**PAGE EXTRACT:**
+-------+
Participants at the Future of Food & Agriculture Workshop in Munich, Germany on February 18-19 — which XPRIZE co-hosted with the WFP Innovation Accelerator — had several ideas for creating more inclusive food supply chains, which is one of the challenges XPRIZE identified in the Future of Food Impact Roadmap:
To improve global food and nutrition security, food systems need to be transformed to better provide for the needs of the billions employed in the food sector, especially small-scale farmers, small- and medium-enterprises and workers in its value chain.

Our ideas for breakthroughs centered on two areas:
  1. Enhancing livelihoods of smaller-scale family farms: Securing a "just transition" for small-scale farmers to maximize equity and economic opportunity within the context of rapid and large-scale changes occurring to local, regional, and global systems.
  2. Optimizing fair economic opportunities along the food value chain: The food value chain in most countries has traditionally favored highly consolidated, vertically integrated actors. Re-aligning these systems to provide fair economic opportunities is crucial for inclusive food economies, social and economic equity, and development.

Attendees at the workshop argued for:
  • Linking small farmers to urban/city centers
  • Must include farmers (and youth farmers specifically) in solutions
  • Digital solutions driving data-driven insights
  • Value addition activities
  • Integrate research organizations with small-holder farmers
  • Supply-chain integration to improve livelihoods
  • Open-source seeds
  • Blockchain solutions

We'd love to hear more detail, and invite other members of the community to join the discussion!

Comments

  • NickOttensNickOttens Posts: 899 admin
    One of the relevant breakthroughs from our Impact Roadmap would be "Food System Data Trust":
    A system or platform that ensures protected, democratized access to massive amounts of data collected on agri-food activities and consumption. This equitably owned and shared information can be used to create actionable intelligence that is leveraged for better health, livelihoods, and environmental outcomes.

    I imagine this could leverage blockchain solutions (although I'm by no means a blockchain expert!).

    Personally, I'm unclear on what "value addition activities" means, so I'm keen to learn more about that.
  • timsilmantimsilman Posts: 58 XPRIZE
    @NickOttens "value addition" is around different activities along the supply chain where food is processed and "value is added" as it is refined into different products. the issue is that small-scale farmers aren't usually involved in more lucrative processing activities that increase the value of their output. for example, selling wheat vs. making flour vs. baking bread have very different margins.

    finding ways for smallholders to participate in these types of activities, instead of it being dominated by larger-scale companies, could have major livelihood implications.
+-------+
**DATA LISTING:**
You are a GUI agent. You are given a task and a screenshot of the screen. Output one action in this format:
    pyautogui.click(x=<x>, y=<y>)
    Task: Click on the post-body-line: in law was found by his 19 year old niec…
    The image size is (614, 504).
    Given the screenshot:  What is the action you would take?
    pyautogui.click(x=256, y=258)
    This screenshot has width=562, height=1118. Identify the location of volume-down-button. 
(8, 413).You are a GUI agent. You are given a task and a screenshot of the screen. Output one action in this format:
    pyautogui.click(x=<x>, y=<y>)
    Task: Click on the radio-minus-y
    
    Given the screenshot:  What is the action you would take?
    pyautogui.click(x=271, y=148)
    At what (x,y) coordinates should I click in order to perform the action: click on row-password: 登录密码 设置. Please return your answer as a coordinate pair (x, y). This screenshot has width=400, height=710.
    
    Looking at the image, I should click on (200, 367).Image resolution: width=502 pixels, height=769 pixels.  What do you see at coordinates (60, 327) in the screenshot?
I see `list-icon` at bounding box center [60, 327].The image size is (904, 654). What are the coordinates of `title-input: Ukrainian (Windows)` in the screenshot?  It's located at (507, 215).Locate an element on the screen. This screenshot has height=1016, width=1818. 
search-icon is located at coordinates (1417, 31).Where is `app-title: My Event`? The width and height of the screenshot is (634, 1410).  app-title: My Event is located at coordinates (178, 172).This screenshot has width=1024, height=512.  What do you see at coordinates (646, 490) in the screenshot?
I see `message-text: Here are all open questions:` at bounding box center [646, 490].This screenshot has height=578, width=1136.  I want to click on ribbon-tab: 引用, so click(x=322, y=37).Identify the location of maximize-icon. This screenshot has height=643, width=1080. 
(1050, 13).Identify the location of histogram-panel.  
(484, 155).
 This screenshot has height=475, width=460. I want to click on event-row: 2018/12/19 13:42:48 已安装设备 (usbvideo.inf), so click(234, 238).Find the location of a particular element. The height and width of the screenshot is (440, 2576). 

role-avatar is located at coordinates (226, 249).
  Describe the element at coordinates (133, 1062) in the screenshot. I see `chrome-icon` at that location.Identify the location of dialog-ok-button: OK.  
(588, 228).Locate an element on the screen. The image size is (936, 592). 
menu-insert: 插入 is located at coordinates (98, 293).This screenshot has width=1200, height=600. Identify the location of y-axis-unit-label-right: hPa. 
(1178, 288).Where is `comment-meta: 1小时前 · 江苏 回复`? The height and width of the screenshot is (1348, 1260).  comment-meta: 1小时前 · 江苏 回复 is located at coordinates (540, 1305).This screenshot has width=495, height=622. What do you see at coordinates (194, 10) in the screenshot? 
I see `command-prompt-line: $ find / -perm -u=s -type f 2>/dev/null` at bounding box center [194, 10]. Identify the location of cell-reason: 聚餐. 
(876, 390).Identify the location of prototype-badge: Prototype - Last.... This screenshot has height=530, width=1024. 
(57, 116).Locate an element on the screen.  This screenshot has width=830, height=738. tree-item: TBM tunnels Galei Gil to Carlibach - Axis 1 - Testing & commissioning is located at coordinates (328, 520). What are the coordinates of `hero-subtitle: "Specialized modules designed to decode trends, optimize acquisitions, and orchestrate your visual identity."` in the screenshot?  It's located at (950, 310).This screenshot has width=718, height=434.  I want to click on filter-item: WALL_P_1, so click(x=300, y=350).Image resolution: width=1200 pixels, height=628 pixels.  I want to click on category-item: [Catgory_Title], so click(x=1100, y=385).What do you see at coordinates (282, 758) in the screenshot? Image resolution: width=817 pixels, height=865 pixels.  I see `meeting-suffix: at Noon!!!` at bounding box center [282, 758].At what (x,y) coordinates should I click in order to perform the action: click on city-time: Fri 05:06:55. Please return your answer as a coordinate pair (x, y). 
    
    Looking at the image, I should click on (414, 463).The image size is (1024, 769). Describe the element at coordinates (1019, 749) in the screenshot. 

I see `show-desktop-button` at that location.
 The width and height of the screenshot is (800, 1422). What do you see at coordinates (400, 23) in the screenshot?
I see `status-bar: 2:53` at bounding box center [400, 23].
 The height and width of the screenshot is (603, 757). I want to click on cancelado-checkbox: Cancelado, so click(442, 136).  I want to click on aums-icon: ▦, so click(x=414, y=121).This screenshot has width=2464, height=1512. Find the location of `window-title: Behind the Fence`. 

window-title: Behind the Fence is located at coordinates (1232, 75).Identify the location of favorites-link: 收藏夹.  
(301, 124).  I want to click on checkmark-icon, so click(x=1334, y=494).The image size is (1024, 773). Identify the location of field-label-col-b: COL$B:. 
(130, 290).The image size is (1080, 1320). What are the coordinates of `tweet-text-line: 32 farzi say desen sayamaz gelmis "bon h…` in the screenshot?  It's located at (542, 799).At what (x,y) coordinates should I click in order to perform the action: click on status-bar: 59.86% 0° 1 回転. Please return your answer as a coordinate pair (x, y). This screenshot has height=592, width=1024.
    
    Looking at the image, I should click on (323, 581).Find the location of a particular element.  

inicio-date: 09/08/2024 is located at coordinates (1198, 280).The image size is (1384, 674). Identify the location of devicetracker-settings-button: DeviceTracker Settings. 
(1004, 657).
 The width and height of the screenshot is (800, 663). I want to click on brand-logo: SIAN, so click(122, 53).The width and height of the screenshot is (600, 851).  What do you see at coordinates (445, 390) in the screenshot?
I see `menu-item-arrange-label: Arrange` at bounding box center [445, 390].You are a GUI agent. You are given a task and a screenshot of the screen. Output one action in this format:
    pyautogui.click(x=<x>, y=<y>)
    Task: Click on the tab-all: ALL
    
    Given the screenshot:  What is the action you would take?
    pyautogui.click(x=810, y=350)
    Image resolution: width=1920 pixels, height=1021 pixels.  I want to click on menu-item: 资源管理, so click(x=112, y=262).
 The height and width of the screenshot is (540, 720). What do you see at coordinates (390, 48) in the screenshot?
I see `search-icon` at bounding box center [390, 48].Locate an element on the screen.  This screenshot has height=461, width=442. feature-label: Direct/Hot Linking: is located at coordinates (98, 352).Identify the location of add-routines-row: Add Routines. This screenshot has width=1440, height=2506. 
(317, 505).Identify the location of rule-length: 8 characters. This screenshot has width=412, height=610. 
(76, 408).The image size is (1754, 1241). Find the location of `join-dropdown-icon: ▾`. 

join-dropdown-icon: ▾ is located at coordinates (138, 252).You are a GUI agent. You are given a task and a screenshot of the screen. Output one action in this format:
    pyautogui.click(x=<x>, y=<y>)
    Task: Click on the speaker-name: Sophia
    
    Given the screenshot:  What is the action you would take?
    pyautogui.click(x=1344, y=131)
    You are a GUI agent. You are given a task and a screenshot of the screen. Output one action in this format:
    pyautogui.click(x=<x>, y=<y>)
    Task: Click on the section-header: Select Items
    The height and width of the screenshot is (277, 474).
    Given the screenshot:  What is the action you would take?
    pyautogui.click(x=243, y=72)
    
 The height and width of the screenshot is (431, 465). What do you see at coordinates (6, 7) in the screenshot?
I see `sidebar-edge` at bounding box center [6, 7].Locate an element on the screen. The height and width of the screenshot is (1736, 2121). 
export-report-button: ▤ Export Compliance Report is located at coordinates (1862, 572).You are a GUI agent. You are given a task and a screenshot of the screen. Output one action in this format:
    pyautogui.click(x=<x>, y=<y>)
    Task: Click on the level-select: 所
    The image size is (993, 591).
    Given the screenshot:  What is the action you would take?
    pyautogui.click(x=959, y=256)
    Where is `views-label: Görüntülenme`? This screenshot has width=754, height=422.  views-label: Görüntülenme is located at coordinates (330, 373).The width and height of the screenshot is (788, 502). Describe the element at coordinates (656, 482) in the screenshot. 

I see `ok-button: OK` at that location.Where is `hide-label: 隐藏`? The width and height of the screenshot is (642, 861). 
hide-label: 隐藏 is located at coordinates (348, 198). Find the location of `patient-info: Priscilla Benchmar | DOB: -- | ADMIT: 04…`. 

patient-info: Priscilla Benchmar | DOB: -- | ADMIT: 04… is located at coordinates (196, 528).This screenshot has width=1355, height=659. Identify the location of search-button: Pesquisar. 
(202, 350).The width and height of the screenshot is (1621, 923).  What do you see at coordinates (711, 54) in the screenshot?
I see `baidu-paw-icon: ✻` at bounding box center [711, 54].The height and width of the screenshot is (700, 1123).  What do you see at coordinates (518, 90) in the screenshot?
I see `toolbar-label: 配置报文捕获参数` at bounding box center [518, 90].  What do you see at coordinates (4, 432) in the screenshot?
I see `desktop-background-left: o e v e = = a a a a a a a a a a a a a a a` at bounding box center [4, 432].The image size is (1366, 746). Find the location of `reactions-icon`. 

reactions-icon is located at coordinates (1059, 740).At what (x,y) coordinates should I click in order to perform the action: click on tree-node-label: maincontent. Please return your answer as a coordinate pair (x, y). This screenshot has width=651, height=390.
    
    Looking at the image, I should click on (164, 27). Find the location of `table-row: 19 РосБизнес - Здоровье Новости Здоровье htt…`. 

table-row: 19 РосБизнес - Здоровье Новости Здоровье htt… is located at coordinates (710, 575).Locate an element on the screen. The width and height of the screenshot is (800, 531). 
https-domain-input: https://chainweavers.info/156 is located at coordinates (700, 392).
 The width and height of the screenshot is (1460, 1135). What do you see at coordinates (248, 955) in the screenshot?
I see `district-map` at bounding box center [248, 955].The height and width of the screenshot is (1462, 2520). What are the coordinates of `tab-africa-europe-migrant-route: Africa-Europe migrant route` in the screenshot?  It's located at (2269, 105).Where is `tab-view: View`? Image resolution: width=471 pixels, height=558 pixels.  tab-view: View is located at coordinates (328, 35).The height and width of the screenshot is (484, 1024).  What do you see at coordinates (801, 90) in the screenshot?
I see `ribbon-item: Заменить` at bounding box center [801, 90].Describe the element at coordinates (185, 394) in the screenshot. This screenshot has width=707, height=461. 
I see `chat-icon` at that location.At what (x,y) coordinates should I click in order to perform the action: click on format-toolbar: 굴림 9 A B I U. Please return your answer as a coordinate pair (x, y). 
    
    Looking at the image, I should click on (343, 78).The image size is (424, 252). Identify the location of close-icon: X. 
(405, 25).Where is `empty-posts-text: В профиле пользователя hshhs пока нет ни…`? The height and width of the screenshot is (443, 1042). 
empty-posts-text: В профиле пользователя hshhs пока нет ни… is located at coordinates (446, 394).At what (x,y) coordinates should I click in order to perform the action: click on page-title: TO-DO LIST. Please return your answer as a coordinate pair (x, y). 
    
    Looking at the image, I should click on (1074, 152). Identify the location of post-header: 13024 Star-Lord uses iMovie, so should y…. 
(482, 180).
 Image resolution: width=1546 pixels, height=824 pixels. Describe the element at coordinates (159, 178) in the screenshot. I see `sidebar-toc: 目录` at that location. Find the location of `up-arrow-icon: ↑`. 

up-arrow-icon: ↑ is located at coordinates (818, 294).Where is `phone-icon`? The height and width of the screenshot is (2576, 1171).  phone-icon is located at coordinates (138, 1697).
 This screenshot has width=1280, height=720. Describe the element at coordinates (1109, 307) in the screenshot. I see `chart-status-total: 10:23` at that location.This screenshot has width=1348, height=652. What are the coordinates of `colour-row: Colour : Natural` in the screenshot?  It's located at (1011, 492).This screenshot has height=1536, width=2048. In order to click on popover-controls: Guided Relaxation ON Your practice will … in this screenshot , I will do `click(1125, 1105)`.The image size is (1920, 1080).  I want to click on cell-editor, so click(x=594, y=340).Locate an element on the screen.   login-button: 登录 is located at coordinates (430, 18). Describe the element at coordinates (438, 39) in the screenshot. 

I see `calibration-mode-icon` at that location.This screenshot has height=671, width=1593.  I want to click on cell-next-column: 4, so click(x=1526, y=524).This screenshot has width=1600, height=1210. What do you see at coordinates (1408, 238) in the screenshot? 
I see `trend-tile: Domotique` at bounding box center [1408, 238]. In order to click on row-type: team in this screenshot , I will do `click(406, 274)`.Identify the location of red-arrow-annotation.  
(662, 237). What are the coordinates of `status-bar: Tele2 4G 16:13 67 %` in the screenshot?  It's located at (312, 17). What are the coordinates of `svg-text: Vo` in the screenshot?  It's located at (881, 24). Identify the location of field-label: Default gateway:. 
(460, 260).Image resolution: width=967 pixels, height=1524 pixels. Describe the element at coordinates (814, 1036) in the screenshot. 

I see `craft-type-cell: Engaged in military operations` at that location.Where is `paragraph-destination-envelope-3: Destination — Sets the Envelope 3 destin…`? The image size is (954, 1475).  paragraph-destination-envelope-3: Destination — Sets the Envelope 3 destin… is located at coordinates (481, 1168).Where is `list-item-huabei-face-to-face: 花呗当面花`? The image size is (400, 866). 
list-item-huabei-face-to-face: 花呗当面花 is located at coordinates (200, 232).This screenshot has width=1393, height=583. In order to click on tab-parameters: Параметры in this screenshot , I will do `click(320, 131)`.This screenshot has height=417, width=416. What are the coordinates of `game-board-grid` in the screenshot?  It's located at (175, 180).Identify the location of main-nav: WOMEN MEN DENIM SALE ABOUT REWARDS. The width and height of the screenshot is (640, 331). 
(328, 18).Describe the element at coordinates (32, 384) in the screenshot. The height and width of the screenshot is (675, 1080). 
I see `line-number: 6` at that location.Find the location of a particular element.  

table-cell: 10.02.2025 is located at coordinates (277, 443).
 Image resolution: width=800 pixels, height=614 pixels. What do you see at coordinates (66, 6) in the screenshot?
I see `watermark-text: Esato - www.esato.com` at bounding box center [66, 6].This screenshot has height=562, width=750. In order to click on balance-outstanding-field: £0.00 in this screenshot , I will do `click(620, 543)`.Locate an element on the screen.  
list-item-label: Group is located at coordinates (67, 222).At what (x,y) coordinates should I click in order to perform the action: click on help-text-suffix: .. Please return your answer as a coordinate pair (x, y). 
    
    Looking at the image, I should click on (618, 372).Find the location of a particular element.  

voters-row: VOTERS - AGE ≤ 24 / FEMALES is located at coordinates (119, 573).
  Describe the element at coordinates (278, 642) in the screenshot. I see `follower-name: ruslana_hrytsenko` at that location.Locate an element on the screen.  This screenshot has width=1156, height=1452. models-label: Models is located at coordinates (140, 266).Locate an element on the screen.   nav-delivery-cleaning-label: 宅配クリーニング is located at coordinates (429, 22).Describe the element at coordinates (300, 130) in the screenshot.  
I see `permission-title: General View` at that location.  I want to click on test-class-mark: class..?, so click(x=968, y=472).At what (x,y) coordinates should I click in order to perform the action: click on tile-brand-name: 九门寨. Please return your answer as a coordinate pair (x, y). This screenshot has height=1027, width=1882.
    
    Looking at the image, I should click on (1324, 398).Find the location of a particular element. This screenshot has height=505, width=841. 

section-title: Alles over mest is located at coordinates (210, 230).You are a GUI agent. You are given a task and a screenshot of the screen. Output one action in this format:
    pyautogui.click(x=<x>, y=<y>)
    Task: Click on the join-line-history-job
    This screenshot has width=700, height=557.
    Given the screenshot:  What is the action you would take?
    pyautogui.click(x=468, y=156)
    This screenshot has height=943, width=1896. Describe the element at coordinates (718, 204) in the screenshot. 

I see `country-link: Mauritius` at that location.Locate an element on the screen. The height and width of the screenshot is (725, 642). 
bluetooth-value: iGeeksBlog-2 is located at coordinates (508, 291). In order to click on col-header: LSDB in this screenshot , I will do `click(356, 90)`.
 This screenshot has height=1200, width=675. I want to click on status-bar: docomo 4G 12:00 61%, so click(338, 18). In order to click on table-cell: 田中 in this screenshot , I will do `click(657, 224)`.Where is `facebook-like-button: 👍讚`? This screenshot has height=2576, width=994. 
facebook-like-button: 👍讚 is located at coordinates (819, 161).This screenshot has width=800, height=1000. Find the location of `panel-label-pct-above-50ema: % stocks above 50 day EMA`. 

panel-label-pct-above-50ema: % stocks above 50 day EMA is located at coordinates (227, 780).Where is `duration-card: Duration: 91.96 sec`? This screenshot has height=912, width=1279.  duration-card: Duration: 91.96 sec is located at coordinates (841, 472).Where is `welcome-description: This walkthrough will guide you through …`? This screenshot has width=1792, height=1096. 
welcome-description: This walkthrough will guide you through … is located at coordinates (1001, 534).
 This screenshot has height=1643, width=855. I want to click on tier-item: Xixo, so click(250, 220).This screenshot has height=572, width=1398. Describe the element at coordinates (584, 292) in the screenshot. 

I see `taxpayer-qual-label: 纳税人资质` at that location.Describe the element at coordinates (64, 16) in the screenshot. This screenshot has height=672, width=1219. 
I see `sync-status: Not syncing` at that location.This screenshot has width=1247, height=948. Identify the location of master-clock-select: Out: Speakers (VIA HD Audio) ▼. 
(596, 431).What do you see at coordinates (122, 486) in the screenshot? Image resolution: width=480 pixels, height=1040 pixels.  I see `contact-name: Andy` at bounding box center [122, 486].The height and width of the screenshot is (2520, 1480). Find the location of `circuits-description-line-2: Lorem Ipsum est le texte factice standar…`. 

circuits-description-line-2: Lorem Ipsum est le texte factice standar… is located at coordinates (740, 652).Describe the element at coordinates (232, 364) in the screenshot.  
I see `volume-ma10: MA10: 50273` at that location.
+-------+
**APPLY WHAT YOU READ:**
**1.** List every item that the workshop post above says attendees argued for.
**2.** Reproduce the stretch of the workshop post from "Personally, I'm unclear" through "very different margins." word for word.

**ANSWERS BELOW:**
**1.**
- Linking small farmers to urban/city centers
- Must include farmers (and youth farmers specifically) in solutions
- Digital solutions driving data-driven insights
- Value addition activities
- Integrate research organizations with small-holder farmers
- Supply-chain integration to improve livelihoods
- Open-source seeds
- Blockchain solutions

**2.**
Personally, I'm unclear on what "value addition activities" means, so I'm keen to learn more about that.
  • timsilmantimsilman Posts: 58 XPRIZE
    @NickOttens "value addition" is around different activities along the supply chain where food is processed and "value is added" as it is refined into different products. the issue is that small-scale farmers aren't usually involved in more lucrative processing activities that increase the value of their output. for example, selling wheat vs. making flour vs. baking bread have very different margins.